In the old days, a bank is where you kept your deposits and borrowed money. Banks had a reputation for the 3-6-3 rule: borrow at 3%, lend at 6% and be on the golf course at 3 p.m. A brokerage was a firm that sold you stocks and bonds. Nary did the two businesses meet.
Today, the distinction between banks and brokerages is getting harder to make as brokerages buy banks and banks buy brokerages. You can easily open a brokerage account at almost any online bank. A brokerage account lets you buy and sell mutual funds, stocks, bonds and other securities to help you manage your portfolio. You can also buy and sell securities for a retirement account.
The Securities Investor Protection Corporation (SIPC) insures brokerage accounts. However, SIPC insurance is not the same as deposit insurance, the insurance that the FDIC provides for most bank deposits. Instead, if you lose money buying and selling securities with a brokerage account, the losses are yours.

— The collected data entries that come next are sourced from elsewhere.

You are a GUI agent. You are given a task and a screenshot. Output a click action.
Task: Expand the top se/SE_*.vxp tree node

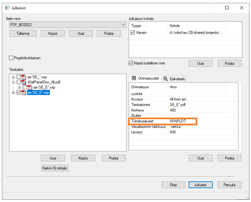tap(13, 77)
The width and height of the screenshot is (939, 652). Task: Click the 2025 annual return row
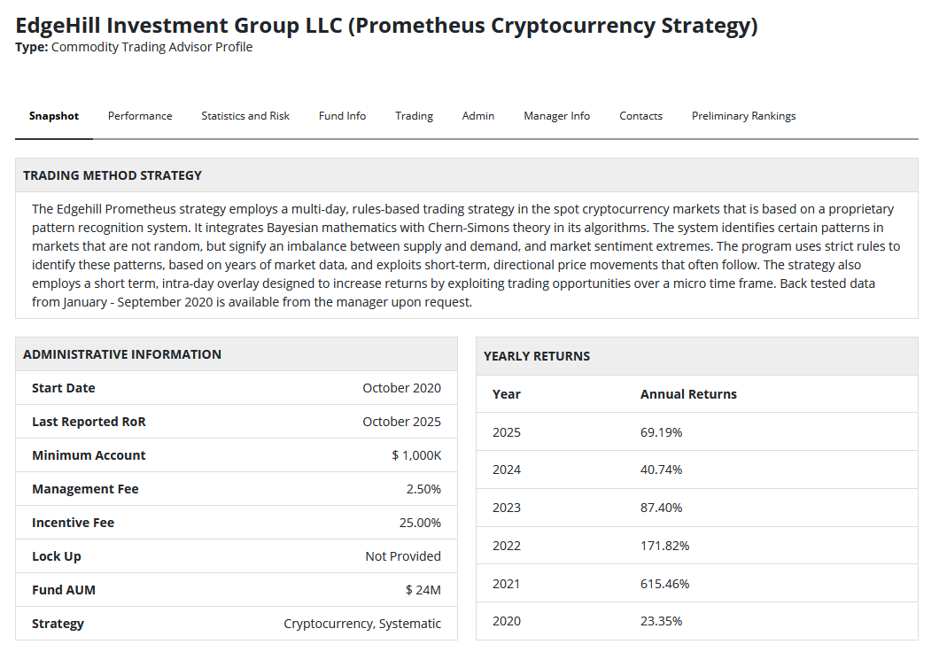(x=696, y=432)
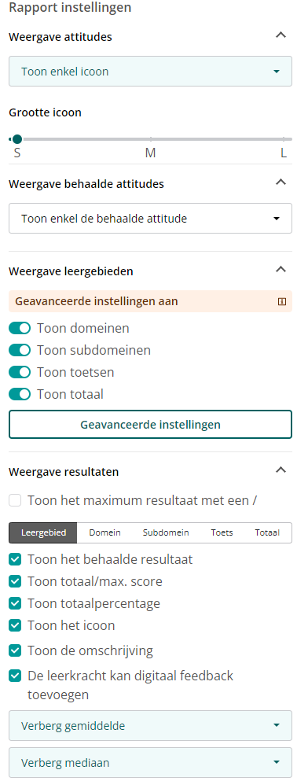
Task: Collapse the Weergave leergebieden section
Action: pos(281,270)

Neither does SIPC insurance protect you from investment scams. Instead, SIPC insurance protects you from brokerages that go out of business or have other financial difficulties. It's important that you are responsible for your own trading decisions and accept your losses as one of the risks of investing.

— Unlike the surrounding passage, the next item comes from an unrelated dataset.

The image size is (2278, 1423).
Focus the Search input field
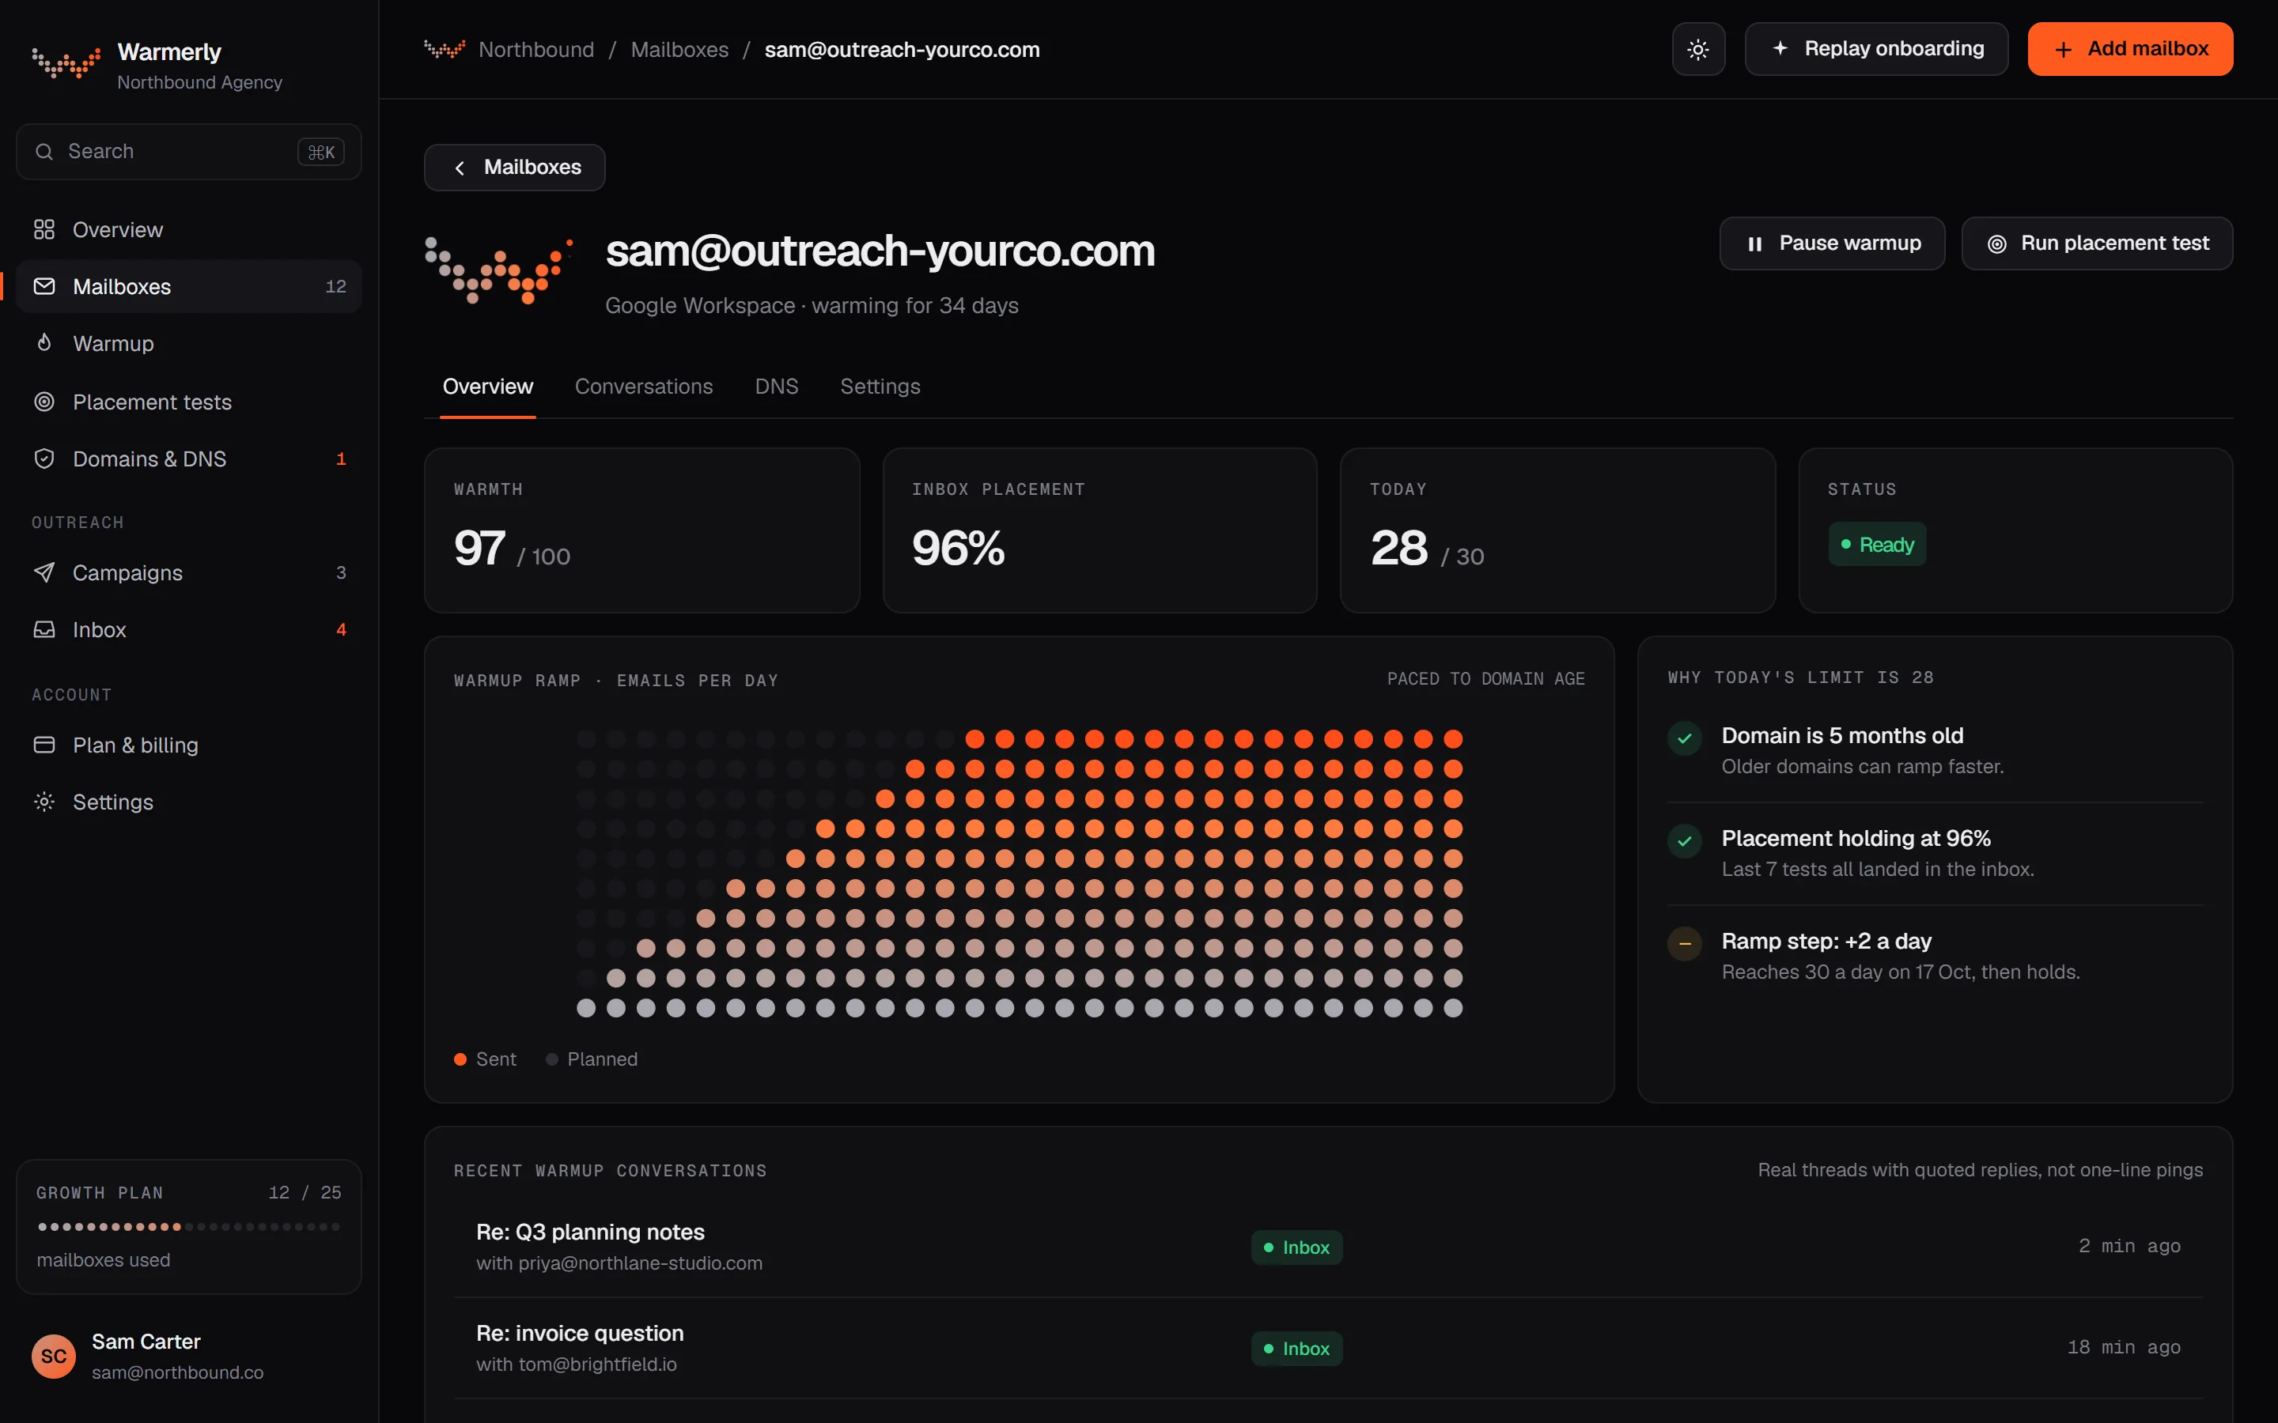[188, 152]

Having a brokerage account may give you additional flexibility to manage your finances. For example, if you use asset allocation as a part of your investing strategy, you will have to first build a portfolio of securities.

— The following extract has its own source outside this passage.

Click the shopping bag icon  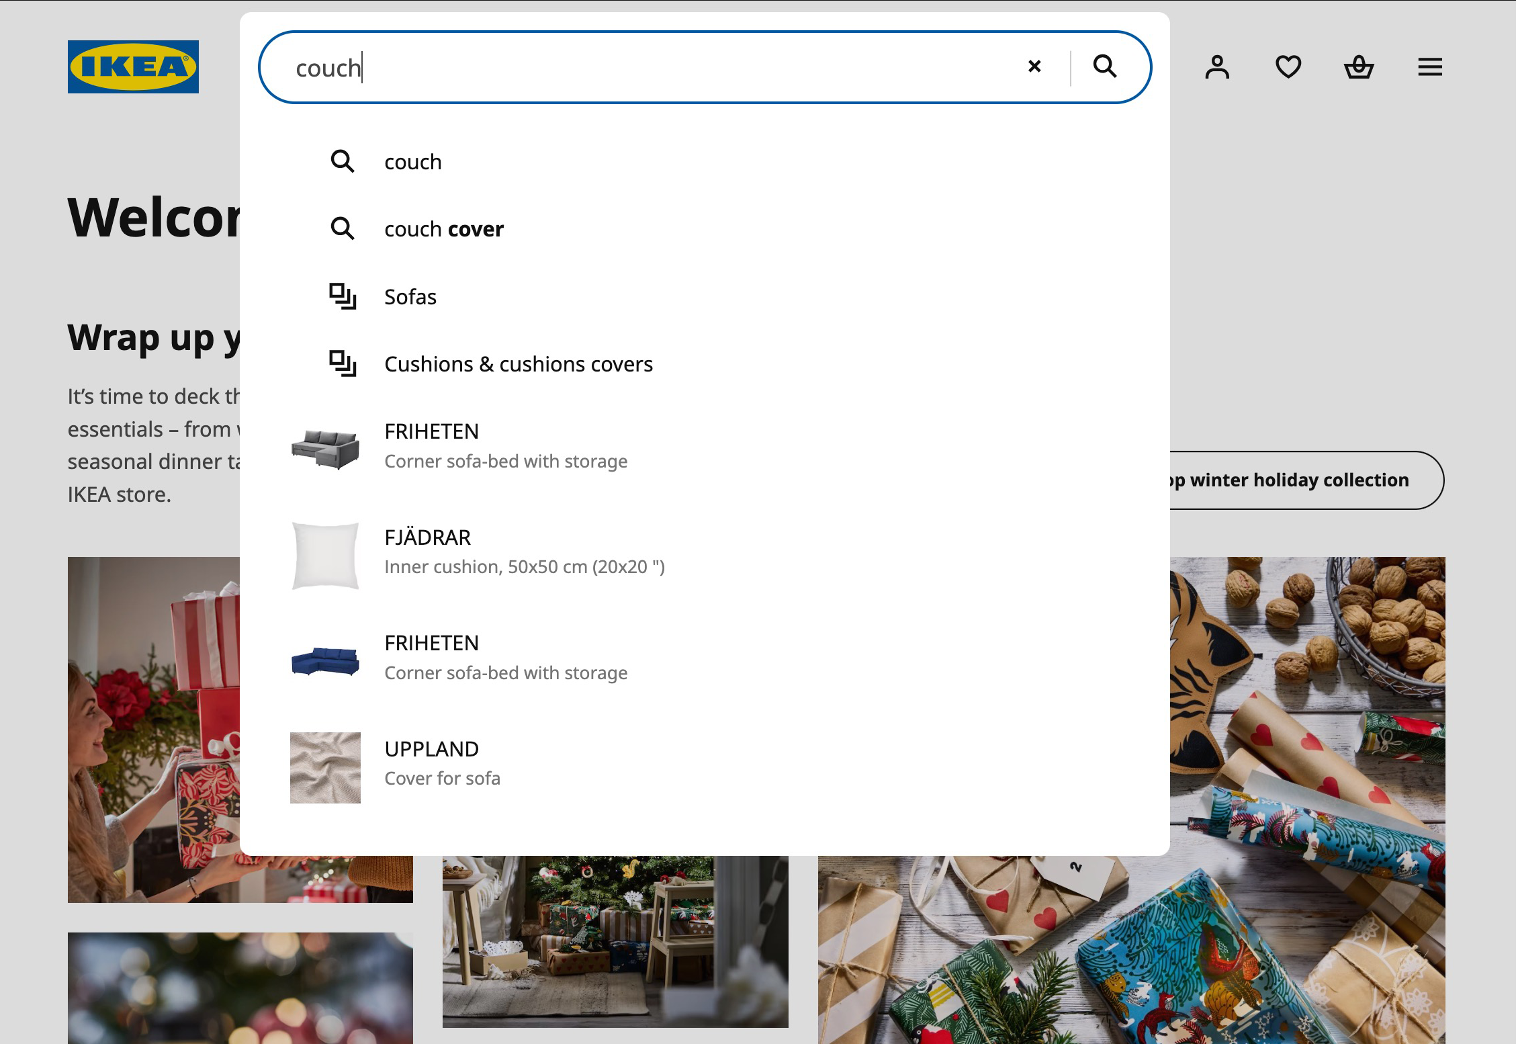click(x=1358, y=67)
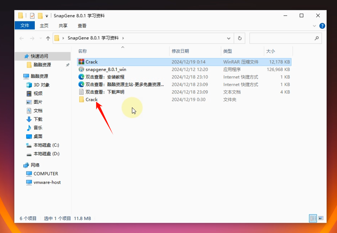Click the Up one level arrow
The image size is (337, 233).
pos(48,38)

You will also have to occasionally rebalance your portfolio to maintain your target allocations. An online brokerage account helps you to move funds between bank and brokerage accounts, monitor your account's performance and aggregate your accounts for viewing and analysis.
Online banks offer a range of brokerage accounts for both new and existing customers. You can open an individual account or a joint account with your spouse. You can also open a custodial account with which you can manage the assets for a child or other beneficiary. You can also open a brokerage account to select the investments in an IRA. E-Sign lets you submit your signature electronically to authorize the opening of a brokerage account.
A brokerage account generally requires you to make a deposit before you begin buying securities. If you want to engage in short selling -- a practice that requires you to borrow shares from the broker -- you will have to open a margin account. You should consult a financial adviser before opening a margin account to learn about the risks of using a margin account.